| BRIEF |
Take every line containing "computer" out of the records.

Saved entries:
◇ ◇ ◇ ◇ ◇
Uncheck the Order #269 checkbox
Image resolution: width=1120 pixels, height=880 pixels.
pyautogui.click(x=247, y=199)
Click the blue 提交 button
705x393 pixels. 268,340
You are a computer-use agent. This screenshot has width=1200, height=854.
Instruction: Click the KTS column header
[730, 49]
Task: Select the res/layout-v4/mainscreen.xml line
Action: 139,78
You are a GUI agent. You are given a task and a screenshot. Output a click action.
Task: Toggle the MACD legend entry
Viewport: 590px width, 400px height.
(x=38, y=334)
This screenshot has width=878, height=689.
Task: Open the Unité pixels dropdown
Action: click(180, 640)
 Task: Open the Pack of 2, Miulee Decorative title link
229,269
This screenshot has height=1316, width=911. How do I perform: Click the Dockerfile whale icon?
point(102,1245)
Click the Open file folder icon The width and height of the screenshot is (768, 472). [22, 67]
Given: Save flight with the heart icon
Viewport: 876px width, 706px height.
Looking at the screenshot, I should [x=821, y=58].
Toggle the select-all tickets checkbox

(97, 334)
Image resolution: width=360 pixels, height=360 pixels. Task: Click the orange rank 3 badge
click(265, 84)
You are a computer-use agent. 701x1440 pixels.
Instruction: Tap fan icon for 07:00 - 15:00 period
◇ ◇ ◇ ◇ ◇
| ANSWER |
You are a computer-use agent. This screenshot has width=1200, height=854.
You are a computer-use agent. 701x1440 pixels.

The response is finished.